== What you should do ==
Transcribe exactly the line that contains "Resize Partition (17, 2373)" and every line after it to the end of the entries, and nothing more.

== Information provided ==
┄┄┄┄┄┄

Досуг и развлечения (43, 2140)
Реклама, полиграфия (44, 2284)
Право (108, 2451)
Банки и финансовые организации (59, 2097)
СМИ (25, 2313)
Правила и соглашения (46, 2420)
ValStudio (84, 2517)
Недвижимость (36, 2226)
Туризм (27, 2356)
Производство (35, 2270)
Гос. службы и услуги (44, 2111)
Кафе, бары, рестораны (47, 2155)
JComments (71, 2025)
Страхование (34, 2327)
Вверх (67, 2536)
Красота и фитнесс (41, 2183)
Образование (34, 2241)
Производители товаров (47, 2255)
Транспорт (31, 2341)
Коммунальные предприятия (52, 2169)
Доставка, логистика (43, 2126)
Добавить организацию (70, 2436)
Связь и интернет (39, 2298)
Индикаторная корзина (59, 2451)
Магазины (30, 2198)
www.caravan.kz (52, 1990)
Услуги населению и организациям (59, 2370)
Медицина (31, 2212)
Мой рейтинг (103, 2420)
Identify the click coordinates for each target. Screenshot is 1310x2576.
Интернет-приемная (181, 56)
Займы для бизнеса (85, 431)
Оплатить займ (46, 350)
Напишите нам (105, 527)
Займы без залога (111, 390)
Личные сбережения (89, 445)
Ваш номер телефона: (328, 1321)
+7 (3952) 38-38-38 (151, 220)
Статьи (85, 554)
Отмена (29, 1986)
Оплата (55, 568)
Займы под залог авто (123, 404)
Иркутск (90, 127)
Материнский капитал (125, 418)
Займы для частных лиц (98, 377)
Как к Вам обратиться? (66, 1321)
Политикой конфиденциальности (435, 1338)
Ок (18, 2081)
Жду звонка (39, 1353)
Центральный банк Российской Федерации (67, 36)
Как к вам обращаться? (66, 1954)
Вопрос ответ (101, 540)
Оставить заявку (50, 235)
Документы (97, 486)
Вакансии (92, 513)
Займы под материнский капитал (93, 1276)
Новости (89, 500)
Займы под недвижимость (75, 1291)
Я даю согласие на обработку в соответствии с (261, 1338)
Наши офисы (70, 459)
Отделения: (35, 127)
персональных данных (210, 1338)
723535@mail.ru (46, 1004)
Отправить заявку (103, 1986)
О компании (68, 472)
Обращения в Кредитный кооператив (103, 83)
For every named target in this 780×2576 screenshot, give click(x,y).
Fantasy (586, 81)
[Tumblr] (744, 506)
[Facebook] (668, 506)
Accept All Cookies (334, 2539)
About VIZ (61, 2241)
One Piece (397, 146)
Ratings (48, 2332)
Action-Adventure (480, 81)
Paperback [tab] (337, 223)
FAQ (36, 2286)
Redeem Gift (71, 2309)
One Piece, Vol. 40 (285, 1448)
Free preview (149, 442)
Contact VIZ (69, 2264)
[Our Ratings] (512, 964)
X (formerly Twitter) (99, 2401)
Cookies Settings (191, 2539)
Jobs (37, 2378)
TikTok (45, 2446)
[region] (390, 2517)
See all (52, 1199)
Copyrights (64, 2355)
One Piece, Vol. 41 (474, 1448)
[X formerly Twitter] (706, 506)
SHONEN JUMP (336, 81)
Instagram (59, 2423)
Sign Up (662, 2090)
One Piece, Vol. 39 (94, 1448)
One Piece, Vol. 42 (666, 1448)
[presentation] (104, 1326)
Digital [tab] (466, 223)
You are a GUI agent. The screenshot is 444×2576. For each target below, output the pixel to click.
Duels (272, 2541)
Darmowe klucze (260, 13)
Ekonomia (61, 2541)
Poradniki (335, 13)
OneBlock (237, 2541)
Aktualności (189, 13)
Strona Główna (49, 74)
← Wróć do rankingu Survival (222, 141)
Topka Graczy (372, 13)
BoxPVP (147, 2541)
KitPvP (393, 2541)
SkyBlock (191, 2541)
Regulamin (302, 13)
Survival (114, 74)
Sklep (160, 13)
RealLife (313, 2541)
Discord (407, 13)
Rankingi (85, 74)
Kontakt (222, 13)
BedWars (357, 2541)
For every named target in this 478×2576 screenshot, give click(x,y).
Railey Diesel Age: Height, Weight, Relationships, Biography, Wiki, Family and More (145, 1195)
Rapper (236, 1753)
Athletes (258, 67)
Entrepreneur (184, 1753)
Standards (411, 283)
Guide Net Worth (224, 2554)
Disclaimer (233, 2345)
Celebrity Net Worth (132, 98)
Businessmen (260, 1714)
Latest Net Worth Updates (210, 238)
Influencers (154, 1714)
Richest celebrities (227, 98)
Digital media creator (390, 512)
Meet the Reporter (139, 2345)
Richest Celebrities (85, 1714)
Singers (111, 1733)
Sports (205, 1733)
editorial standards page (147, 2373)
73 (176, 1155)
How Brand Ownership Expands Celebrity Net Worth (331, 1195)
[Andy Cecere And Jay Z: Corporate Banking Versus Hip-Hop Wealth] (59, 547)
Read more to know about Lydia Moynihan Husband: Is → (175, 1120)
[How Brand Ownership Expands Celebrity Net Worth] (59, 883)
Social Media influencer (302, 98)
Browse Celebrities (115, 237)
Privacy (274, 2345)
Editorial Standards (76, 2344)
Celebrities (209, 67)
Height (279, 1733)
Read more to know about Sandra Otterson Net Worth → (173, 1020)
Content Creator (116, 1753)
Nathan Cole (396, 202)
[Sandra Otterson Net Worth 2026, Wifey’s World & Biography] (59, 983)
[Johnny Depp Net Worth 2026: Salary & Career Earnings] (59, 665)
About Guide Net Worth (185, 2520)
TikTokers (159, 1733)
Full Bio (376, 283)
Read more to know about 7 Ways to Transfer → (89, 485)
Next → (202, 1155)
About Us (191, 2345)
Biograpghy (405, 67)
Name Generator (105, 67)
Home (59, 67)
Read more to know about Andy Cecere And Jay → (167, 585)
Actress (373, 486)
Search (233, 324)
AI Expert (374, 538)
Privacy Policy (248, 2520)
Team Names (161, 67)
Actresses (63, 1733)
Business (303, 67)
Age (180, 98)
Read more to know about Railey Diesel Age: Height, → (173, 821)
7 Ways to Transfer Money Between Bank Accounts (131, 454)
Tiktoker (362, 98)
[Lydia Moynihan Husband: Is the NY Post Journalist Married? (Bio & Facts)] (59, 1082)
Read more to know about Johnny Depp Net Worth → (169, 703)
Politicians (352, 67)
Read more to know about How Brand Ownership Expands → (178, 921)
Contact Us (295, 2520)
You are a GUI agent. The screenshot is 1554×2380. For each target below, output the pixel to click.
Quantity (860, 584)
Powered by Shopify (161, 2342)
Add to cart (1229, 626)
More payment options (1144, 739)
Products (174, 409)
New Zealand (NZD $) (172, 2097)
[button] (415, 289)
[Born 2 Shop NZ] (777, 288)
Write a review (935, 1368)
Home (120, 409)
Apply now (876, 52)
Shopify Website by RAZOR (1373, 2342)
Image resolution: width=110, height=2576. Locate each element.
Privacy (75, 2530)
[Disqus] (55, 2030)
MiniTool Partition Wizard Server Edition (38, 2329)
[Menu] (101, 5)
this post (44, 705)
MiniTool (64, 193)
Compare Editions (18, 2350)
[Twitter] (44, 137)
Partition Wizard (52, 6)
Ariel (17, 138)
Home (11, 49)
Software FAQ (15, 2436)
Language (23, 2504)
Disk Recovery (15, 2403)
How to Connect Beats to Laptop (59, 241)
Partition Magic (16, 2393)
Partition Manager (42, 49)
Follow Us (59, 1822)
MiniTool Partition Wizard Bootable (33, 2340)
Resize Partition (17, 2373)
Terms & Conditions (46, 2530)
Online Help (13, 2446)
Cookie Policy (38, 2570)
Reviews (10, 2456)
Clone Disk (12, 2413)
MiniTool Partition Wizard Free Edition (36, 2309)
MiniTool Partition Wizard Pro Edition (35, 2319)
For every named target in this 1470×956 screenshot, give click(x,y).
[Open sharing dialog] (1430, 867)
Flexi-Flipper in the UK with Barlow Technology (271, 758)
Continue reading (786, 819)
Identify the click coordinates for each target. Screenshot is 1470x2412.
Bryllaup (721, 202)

┄┄┄┄┄┄

== Task solution ==
Resize Partition (17, 2373)
Terms & Conditions (46, 2530)
Online Help (13, 2446)
Cookie Policy (38, 2570)
Reviews (10, 2456)
Clone Disk (12, 2413)
MiniTool Partition Wizard Free Edition (36, 2309)
MiniTool Partition Wizard Pro Edition (35, 2319)
For every named target in this 1470×956 screenshot, give click(x,y).
[Open sharing dialog] (1430, 867)
Flexi-Flipper in the UK with Barlow Technology (271, 758)
Continue reading (786, 819)
Identify the click coordinates for each target. Screenshot is 1470x2412.
Bryllaup (721, 202)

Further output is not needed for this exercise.